§ **Aim**
Convert the lines from the line with "Screen dimensions: 448x497" to the line with "[x=779, y=57]", both included, into a JSON list of strings with one string per line and no blank lines. Leave the pictures out.
* Begin Data in this exercise *
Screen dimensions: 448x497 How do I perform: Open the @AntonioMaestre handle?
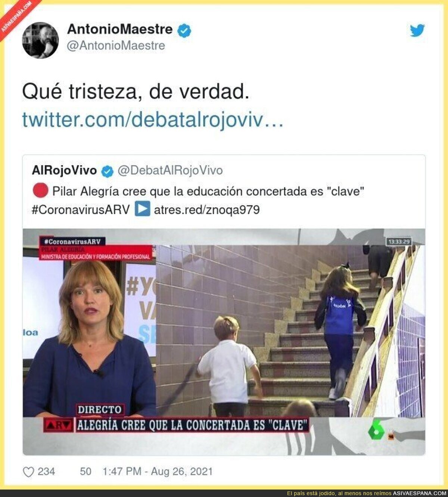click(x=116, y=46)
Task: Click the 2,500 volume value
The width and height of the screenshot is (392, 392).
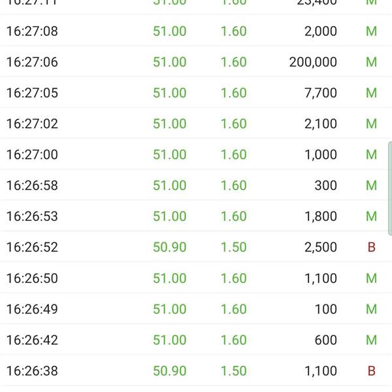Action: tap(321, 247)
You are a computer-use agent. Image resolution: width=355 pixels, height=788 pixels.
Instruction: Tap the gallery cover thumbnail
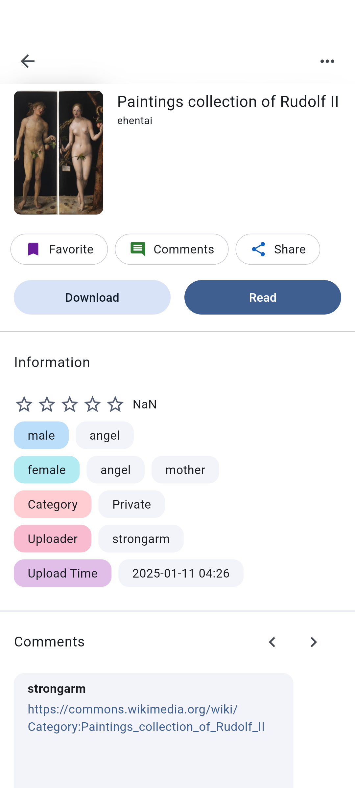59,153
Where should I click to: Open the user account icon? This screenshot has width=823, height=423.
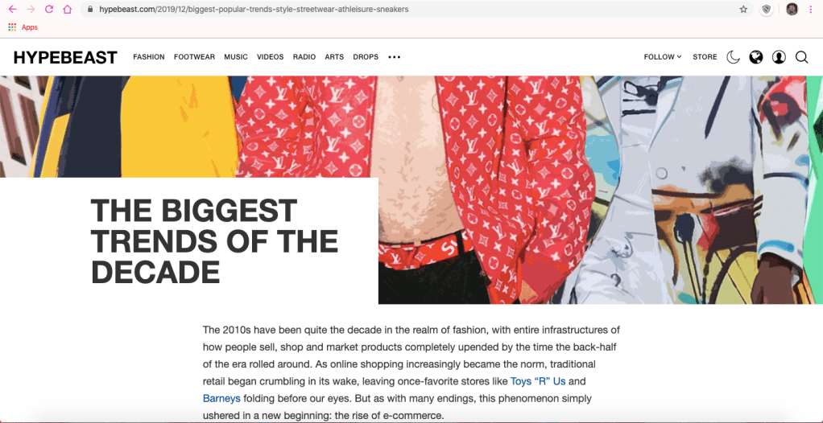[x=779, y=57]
* End Data in this exercise *
* Begin Data in this exercise *
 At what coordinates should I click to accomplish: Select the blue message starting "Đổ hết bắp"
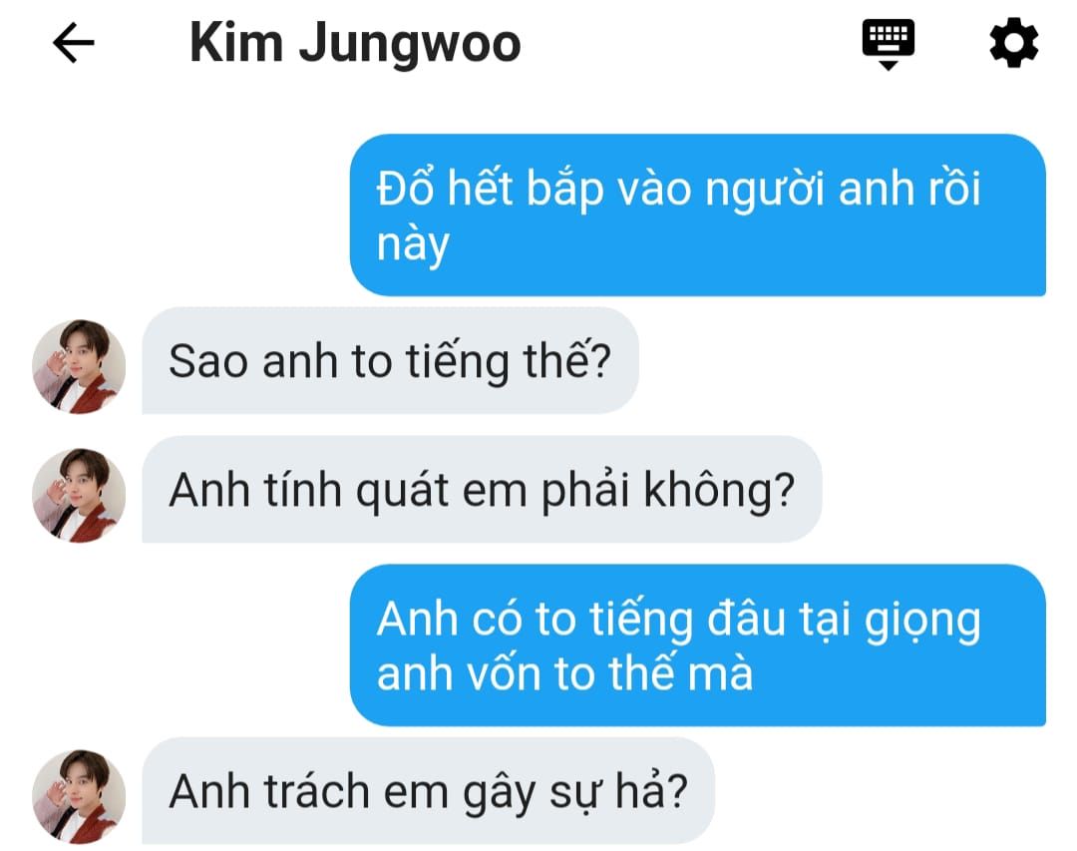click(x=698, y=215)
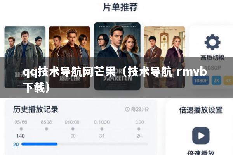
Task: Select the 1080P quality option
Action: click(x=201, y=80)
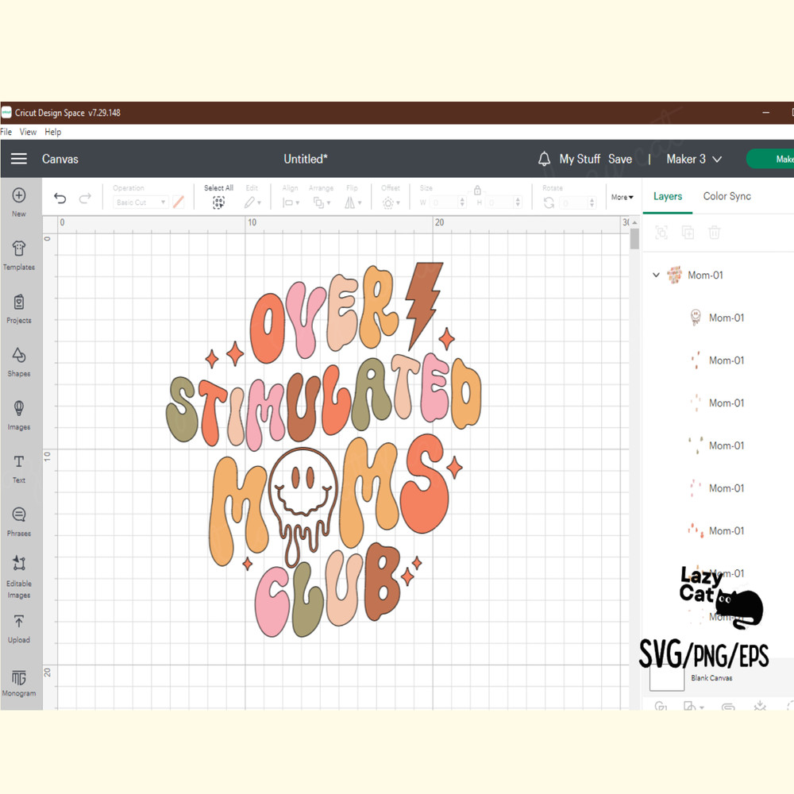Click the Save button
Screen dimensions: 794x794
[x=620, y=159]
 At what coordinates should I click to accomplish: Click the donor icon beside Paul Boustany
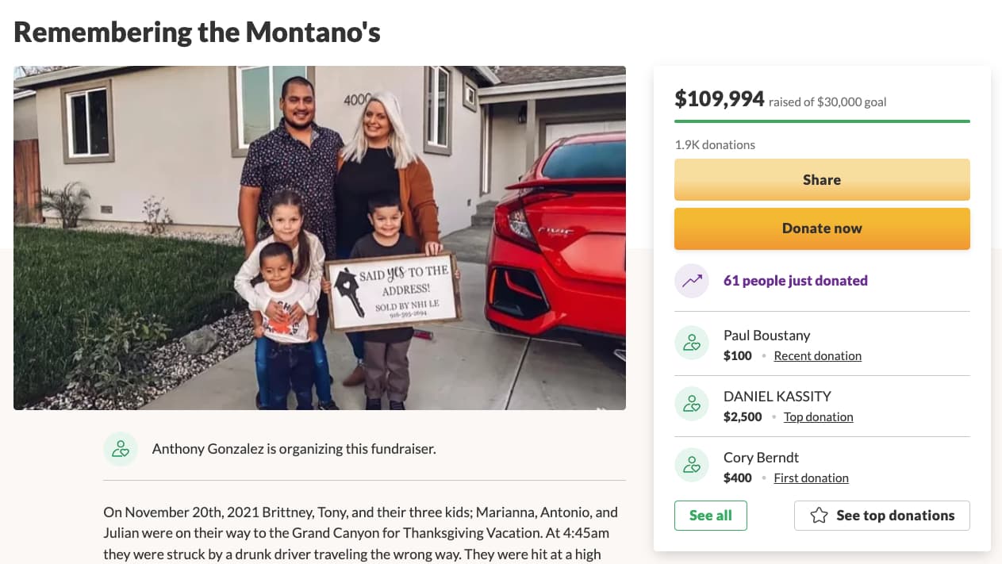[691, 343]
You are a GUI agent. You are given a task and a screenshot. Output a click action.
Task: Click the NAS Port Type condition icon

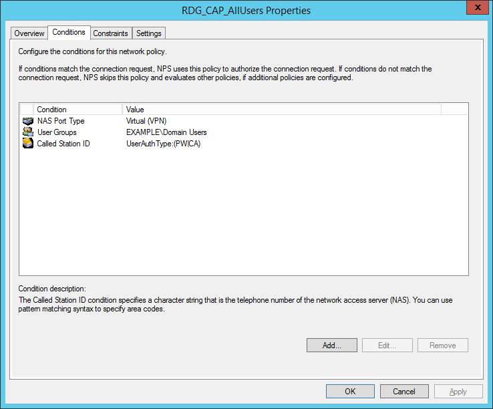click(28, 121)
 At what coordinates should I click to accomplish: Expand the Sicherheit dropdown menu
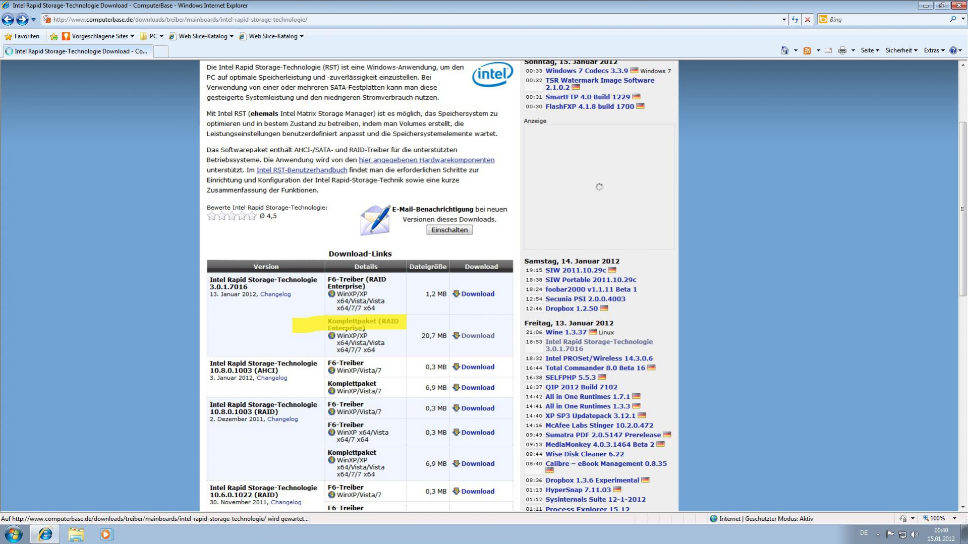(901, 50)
* End Data in this exercise *
§ **Result below**
[
  "Screen dimensions: 448x497 How do I perform: Open the @AntonioMaestre handle?",
  "click(x=116, y=46)",
  "Task: Click the 2,500 volume value",
  "The width and height of the screenshot is (392, 392).",
  "Action: tap(321, 247)",
  "You are a computer-use agent. Image resolution: width=355 pixels, height=788 pixels.",
  "Instruction: Tap the gallery cover thumbnail",
  "59,153",
  "Where should I click to: Open the user account icon? This screenshot has width=823, height=423.",
  "[x=779, y=57]"
]